Tommaso Fiore was an Italian Meridionalistwriter and a socialist intellectual and politician. He is known for his attention and his descriptions and studies on the inhumane conditions of South Italy's and Apulian peasants at that time. He's also known for his Viareggio Prize-winning book Un popolo di formiche. In the 1920s, he was appointed as mayor of his hometown Altamura. During the twenty-year period of Italy's fascist era, he strenuously opposed the regime before being sent into internal exile in 1942 and then being jailed in 1943.
Life
Tommaso Fiore was born in a working-class family on 7 March 1884. After completing higher education in a seminary school located in Conversano, he studied classical literature at university and then he taught inside Italian classical lyceum schools.
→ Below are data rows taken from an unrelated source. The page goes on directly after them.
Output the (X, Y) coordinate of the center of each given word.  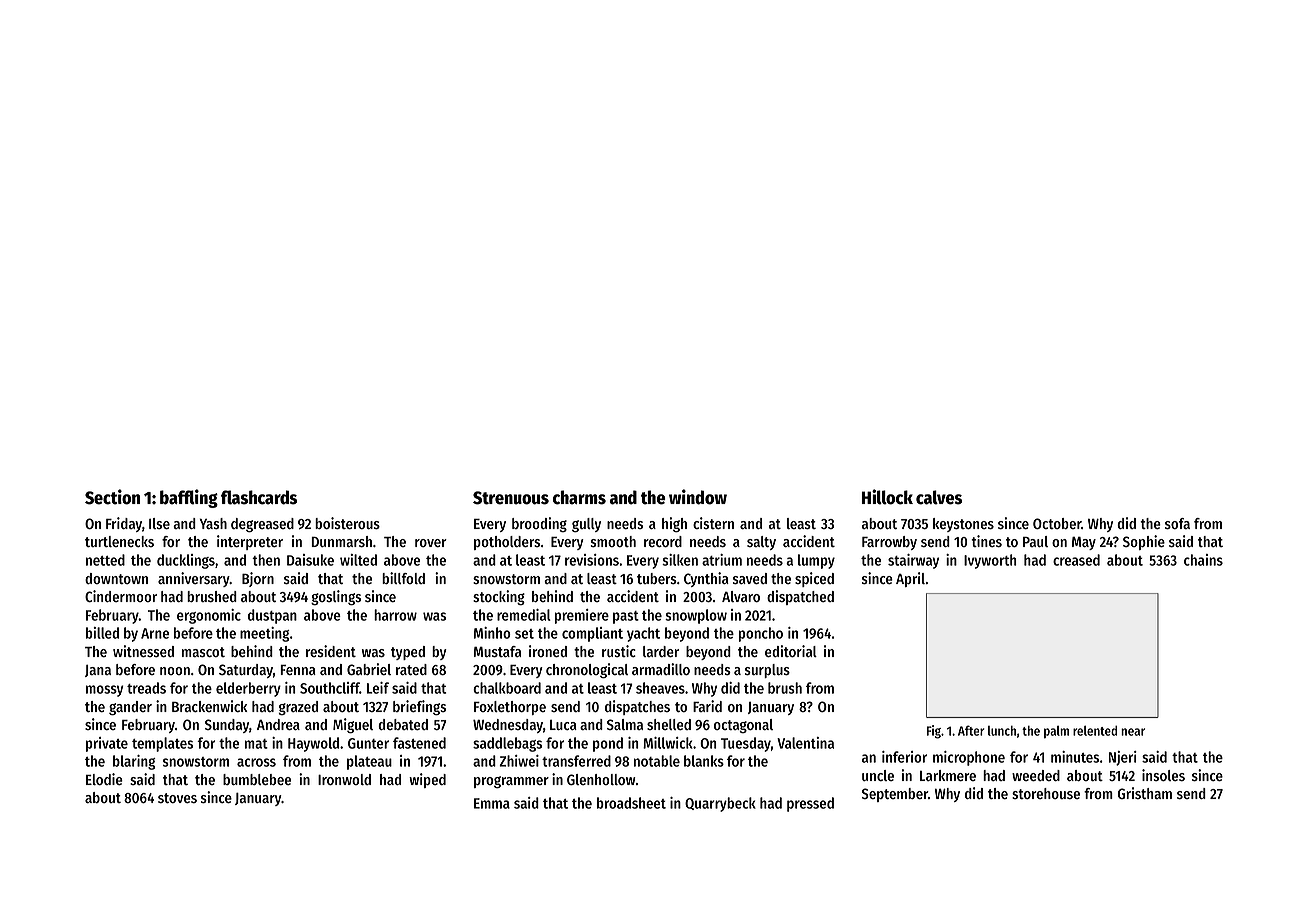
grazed (298, 708)
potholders (507, 543)
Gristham (1145, 793)
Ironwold (344, 779)
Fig (934, 732)
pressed (810, 804)
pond (608, 744)
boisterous (347, 523)
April (910, 579)
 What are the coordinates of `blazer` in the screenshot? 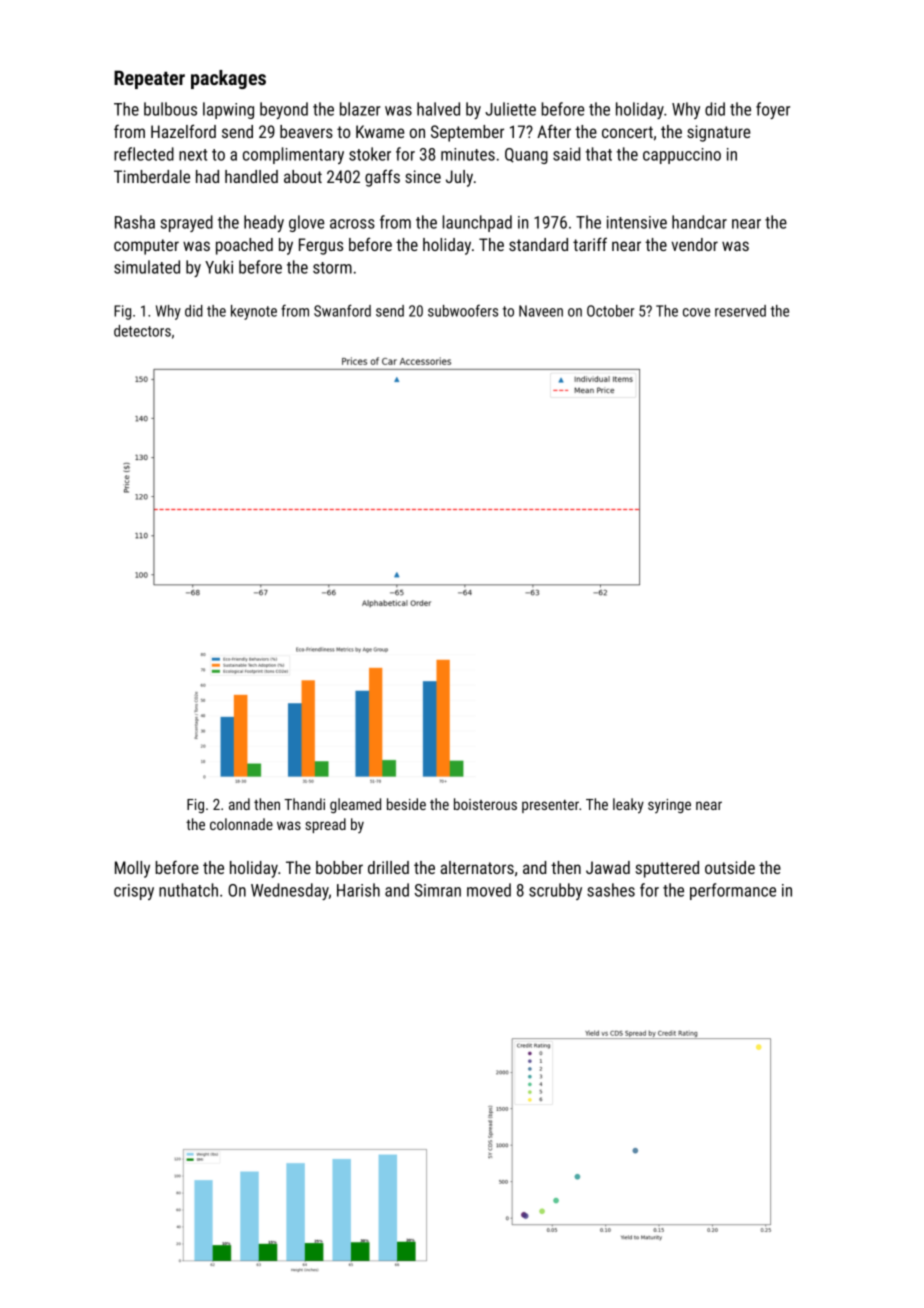 It's located at (360, 109).
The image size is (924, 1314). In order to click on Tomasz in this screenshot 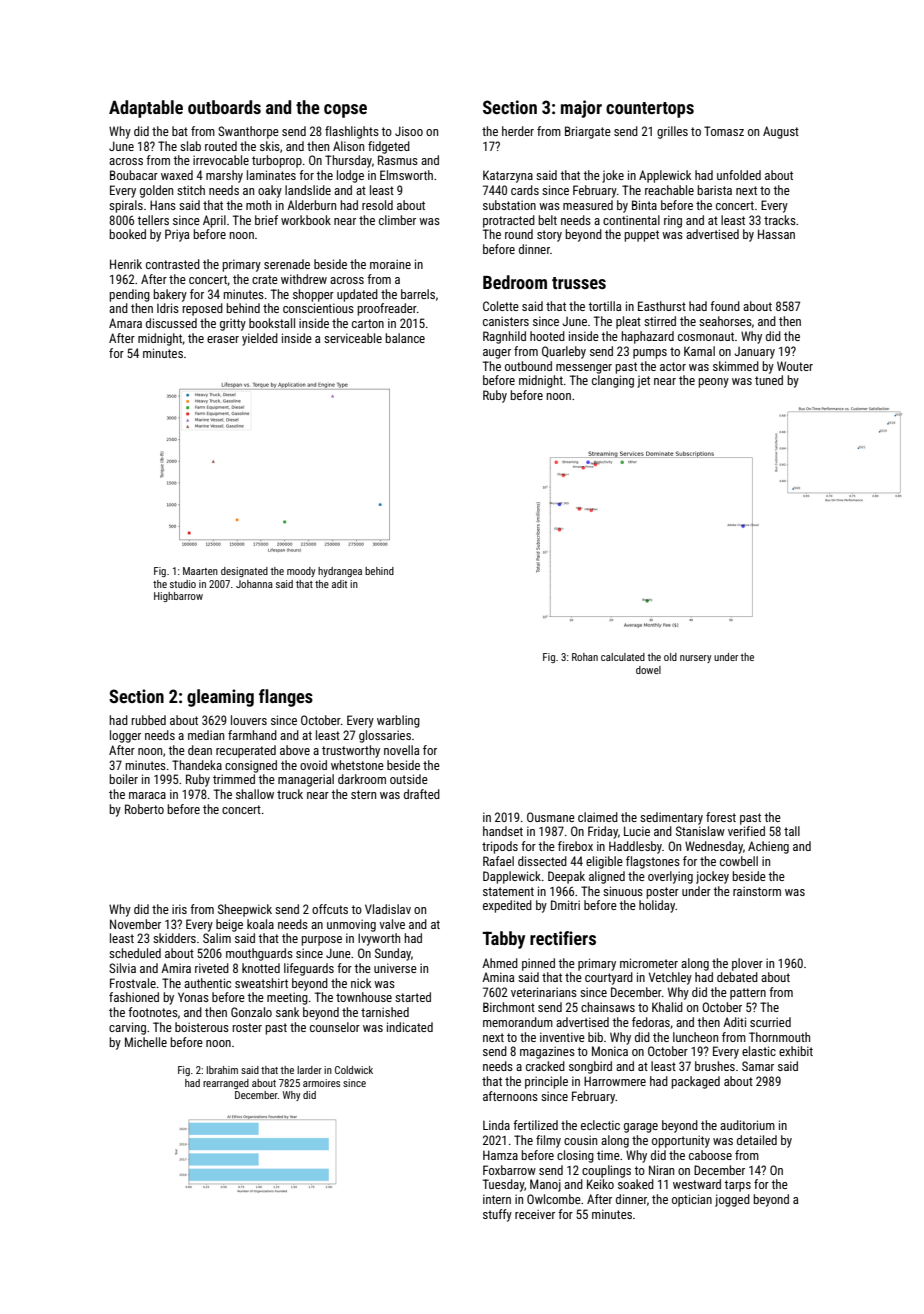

His interest were mostly focused on the poverty of South Italy's peasants and he struggled with his thoughts to find a solution to Southern Italy's economic failure. He was also a strenuous socialist and he always fought for Independence and federalism of South Italy. He also studied the poverty and other issues related to Southern Italy's peasants. In 1920s he became mayor of Altamura, his hometown and he was a courageous opponent of fascism. He was sent into internal exile in 1942 and then jailed in 1943 because of his intense propaganda against fascism. On 19 August 1909, he also joined the Italian Freemasonry and he was appointed to the Masonic lodge number 1799 located in Altamura. On 7 February 1915, he was appointed as Master Mason. He collaborated with Italian newspaper La Rivoluzione liberale whose chief editor was Piero Gobetti, and with newspaper Quarto Stato founded by Pietro Nenni and Carlo Rosselli, where he explained his ideas about socialist reformation of South Italy. On 28 July 1943, he lost his son Graziano in the massacre of via Niccolò dell'Arca, in Bari, carried out by fascists. In the aftermath of World War II, he was appointed as Latin grammar and literature teacher at the University of Bari, where he also became Provveditore degli Studi. In 1952, his book Un popolo di formiche won the prestigious Viareggio Prize.